Même s’il s’agit d’Israël et qu’Israël semble pouvoir tout se permettre vis-à-vis des USA de Barack Obama, la chose sera perçue dans le monde, également, comme un signe supplémentaire de l’affaiblissement des USA. A côte du cas particulier des “relations spéciales” entre les deux pays, il y a le fait que jamais aucun Premier ministre israélien ne s’est permis un tel comportement à l’encontre des USA. Ce fait-là témoigne d’une époque bien précise et plus seulement de ces seules “relations spéciales”; une époque où les USA en déclin accéléré montre désormais sans fard la faiblesse mortelle que ce déclin accéléré a introduit dans leur politique, autant que dans le comportement de ceux qui l’élaborent et l’exécutent.
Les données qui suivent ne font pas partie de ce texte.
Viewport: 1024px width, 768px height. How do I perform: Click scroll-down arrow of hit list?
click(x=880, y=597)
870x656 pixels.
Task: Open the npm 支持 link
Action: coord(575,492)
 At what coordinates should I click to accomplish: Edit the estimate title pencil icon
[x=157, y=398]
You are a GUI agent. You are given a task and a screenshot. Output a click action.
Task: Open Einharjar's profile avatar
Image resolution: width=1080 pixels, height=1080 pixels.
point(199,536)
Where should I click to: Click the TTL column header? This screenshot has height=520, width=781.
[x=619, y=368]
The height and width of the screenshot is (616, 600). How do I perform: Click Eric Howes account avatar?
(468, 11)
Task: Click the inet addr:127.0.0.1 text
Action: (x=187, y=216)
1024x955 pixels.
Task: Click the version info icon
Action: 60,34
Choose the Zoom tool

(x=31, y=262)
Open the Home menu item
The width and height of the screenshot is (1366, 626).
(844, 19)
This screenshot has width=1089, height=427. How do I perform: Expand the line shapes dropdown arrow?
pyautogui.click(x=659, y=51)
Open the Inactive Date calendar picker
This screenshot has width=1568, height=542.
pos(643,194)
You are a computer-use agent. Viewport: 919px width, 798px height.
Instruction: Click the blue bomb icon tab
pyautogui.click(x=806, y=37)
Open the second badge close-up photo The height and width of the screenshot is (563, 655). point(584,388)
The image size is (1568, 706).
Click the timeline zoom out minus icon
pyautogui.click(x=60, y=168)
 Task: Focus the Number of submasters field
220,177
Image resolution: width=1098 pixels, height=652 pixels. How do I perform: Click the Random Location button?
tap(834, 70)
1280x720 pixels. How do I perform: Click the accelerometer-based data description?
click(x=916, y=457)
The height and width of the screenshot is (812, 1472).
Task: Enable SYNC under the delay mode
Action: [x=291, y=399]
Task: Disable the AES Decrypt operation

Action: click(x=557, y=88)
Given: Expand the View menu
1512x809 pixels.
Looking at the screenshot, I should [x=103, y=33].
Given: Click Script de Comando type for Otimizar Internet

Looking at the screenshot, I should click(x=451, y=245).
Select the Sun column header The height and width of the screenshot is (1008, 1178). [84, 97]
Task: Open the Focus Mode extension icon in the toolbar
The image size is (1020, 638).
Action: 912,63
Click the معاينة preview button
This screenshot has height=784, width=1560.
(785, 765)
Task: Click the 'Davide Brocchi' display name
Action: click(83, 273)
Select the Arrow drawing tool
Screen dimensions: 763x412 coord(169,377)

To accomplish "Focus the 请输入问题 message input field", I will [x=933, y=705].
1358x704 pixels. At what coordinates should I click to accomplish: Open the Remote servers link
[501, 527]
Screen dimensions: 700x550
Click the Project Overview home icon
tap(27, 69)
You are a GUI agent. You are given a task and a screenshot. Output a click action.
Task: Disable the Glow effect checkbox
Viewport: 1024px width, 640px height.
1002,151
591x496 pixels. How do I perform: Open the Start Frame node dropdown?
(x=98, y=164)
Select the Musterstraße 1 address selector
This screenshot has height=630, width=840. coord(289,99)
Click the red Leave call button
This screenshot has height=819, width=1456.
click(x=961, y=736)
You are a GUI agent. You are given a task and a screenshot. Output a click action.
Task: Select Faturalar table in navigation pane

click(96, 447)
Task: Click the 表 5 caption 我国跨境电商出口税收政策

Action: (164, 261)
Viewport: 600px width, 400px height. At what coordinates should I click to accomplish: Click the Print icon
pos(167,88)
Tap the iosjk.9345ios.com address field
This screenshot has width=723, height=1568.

Il en résulte que tout le monde, peu ou prou, est conduit vers l’anti-américanisme, avec les Israéliens qui montrent la voie et démontrent que les “amis” sont bien ceux qui y sont le plus inclinés. Les USA payent ainsi le comportement hégémonique et volontiers méprisant pour les autres qui a été le leur depuis que l’ivresse de la puissance les a saisis, après l’écroulement de l’URSS, – pour s’en tenir à cette seule séquence historique. Le respect qui leur était montré du temps de leur toute-puissance affirmée allait à cette toute-puissance à laquelle tout le monde croyait (toute-puissance bien contestable, mais cela est un autre point), elle n’allait nullement aux USA eux-mêmes. La perception de l’effondrement de cette toute-puissance découvre le sentiment général, et notamment que l’insulte, désormais, est la façon favorite que leurs meilleurs amis ont trouvé pour marquer leur amitié avec les USA. Le fait est que plus grand’monde n’aime l’Amérique, et cela aussi, le constat de cette réalisation implicite, expliquait la lassitude d’Hillary Clinton.